Records for the exercise -
##########

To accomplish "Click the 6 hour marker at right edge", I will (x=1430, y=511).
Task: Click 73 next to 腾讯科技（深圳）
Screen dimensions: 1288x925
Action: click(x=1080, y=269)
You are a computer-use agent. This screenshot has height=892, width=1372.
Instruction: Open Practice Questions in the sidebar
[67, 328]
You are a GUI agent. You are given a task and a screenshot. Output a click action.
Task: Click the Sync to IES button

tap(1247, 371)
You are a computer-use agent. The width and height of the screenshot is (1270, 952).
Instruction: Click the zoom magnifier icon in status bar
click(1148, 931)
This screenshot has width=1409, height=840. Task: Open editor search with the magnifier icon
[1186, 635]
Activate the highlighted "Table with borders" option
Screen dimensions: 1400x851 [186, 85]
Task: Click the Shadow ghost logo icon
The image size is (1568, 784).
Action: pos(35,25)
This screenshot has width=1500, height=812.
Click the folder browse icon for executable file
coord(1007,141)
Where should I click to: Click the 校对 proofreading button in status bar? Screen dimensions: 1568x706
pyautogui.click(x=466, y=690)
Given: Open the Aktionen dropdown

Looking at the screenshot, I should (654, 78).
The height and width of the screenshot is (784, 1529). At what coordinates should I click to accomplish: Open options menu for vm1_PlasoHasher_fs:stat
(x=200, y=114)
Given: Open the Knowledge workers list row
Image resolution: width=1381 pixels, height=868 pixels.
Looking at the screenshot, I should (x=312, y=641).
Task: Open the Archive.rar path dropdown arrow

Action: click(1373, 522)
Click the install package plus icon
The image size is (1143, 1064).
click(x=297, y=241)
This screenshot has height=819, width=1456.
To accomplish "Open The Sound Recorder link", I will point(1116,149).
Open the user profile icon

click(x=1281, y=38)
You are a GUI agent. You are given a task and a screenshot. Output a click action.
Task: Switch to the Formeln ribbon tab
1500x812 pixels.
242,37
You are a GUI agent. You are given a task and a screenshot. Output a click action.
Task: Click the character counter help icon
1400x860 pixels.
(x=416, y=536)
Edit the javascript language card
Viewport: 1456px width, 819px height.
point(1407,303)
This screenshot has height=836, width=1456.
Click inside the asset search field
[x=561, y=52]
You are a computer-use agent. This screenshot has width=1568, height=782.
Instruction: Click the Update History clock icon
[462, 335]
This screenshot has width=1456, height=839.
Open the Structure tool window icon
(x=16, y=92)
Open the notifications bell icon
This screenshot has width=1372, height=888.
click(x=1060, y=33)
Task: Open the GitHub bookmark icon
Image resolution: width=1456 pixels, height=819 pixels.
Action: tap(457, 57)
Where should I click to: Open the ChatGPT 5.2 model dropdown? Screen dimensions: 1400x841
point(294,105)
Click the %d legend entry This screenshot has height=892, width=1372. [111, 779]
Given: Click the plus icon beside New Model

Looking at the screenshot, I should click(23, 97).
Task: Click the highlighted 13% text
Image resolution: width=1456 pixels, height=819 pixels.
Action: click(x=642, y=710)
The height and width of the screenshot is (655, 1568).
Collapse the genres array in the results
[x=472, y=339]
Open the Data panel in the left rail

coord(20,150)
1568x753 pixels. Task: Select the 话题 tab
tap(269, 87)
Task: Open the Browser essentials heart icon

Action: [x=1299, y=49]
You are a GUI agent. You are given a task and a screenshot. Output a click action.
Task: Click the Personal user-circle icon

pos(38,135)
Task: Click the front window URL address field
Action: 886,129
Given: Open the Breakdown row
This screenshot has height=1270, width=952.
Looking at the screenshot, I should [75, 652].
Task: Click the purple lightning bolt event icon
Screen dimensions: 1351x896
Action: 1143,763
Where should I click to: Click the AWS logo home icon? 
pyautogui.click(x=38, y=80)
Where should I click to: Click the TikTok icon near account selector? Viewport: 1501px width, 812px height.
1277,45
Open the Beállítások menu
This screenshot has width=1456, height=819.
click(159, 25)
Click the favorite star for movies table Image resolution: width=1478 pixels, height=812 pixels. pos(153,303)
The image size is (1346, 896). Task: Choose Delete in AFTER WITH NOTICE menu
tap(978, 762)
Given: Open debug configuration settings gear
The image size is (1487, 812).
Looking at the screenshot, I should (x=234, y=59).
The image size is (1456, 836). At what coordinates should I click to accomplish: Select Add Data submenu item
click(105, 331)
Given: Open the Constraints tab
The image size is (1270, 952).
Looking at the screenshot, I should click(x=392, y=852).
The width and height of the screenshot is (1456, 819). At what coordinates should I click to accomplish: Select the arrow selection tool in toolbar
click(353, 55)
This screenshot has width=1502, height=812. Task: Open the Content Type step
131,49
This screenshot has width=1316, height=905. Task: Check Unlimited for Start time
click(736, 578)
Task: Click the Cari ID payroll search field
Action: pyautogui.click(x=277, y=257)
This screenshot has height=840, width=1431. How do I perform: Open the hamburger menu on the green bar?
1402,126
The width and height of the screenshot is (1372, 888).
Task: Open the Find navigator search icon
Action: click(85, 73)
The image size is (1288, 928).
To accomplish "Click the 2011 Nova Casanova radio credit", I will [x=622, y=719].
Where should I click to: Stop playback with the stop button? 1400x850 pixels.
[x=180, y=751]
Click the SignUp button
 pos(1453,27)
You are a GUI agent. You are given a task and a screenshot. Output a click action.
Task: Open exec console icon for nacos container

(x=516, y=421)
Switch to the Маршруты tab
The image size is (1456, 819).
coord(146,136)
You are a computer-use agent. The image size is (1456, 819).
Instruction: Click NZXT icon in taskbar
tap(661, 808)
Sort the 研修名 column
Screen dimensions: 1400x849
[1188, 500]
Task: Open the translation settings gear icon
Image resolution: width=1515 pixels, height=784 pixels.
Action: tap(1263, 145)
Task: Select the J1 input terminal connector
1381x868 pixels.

##########

Your instructions -
Check each line of the listing above for the string "will" and return those that contain it.

Answer to the problem -
To accomplish "Click the 6 hour marker at right edge", I will (x=1430, y=511).
To accomplish "Open The Sound Recorder link", I will point(1116,149).
To accomplish "Click the 2011 Nova Casanova radio credit", I will [x=622, y=719].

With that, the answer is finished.